Locked in and desperate to escape, she reluctantly gets on a
mystery train that pulls into the platform, only to find herself
panicking even more when the vessel pulls to a halt and her carriage
is plunged into darkness.
For no sooner has the train stopped, then it quickly becomes
apparent that Kate is not alone and that something is lurking
in the shadows waiting to pounce.
Far from being scary or jumpy, however, Creep is the sort of
film that begins badly and just keeps getting worse, so much so
that nothing about it makes any sense.
Quite why Kate would be left alone to sleep on the platform is
left unexplained, while the sudden appearance of her lecherous
co-worker, Guy (Jeremy Sheffield), seems like nothing more than
a thinly veiled excuse for an attempted rape scene.

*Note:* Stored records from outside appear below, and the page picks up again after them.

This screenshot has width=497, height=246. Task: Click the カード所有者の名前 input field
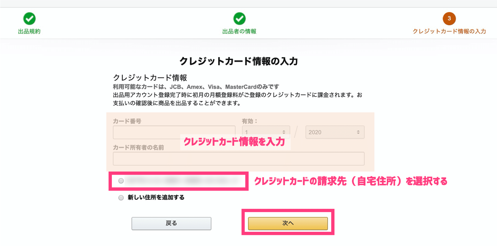tap(239, 159)
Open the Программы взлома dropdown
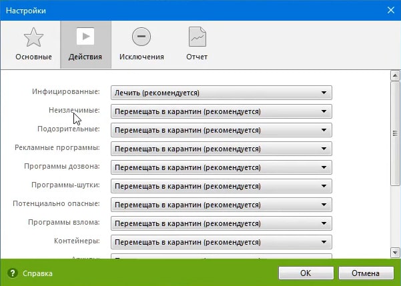Image resolution: width=401 pixels, height=286 pixels. 222,223
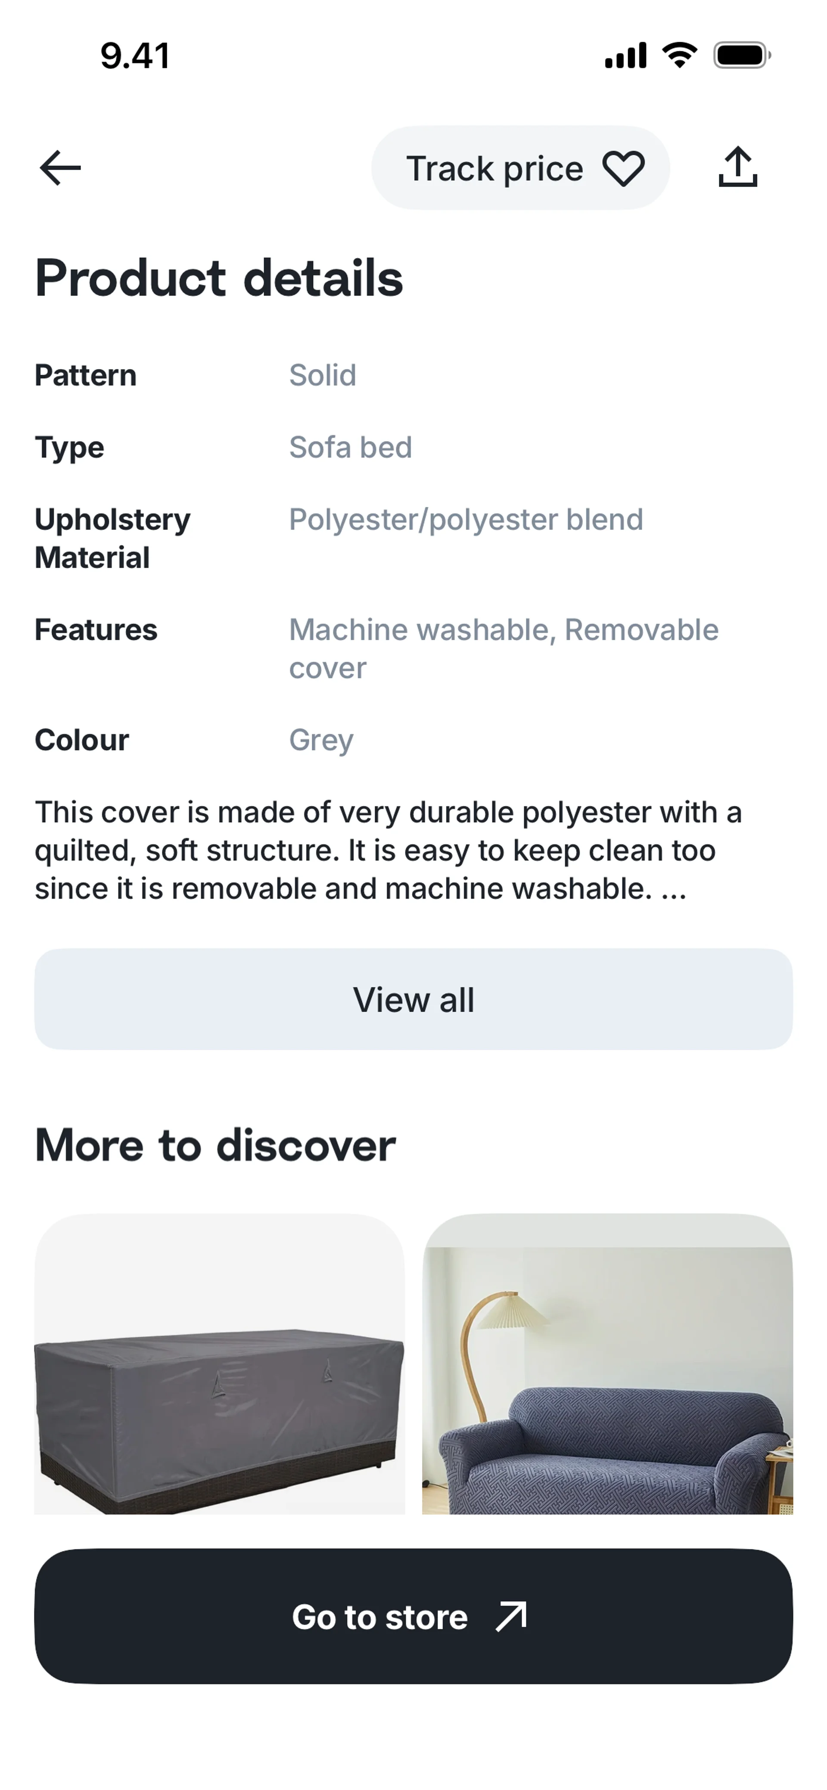Expand the truncated description ellipsis
The width and height of the screenshot is (827, 1790).
pos(673,889)
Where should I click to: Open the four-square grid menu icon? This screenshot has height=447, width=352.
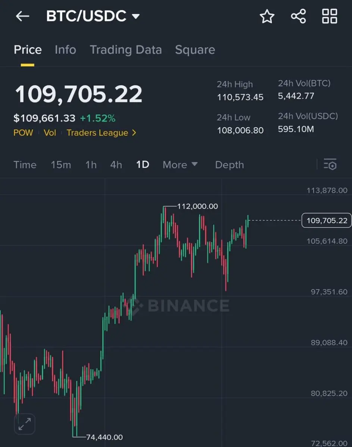(330, 16)
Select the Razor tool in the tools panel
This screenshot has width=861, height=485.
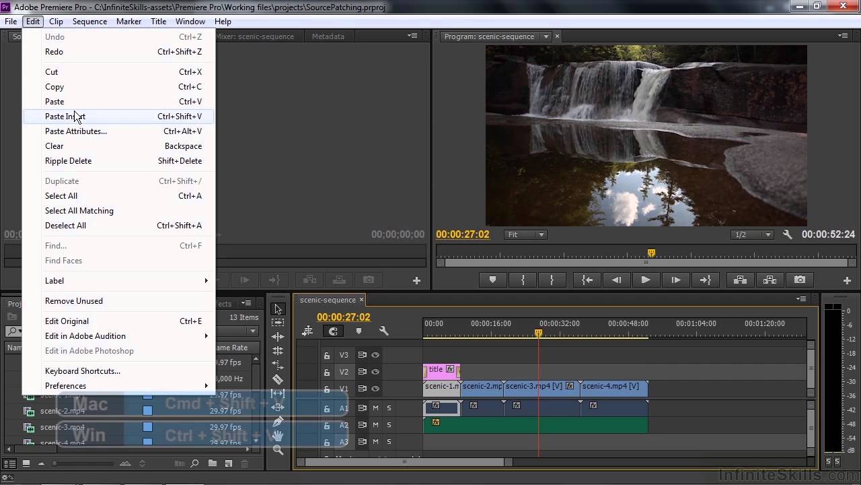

And as the contrivances begin to pile up, the film becomes increasingly
more sickening, as Smith attempts to cover over the plot cracks
with shock tactics and gore.
The fate of one female victim, in a hidden laboratory, is particularly
gruesome (and, quite frankly, exploitative), while the drawn-out
finale smacks of desperation.
By the time the film has reached its ludicrous conclusion you'll
feel as drained and as grimy as a real day spent on the Underground
at the height of the Summer season.
But then as its name implies, viewers should leave this Creep
alone.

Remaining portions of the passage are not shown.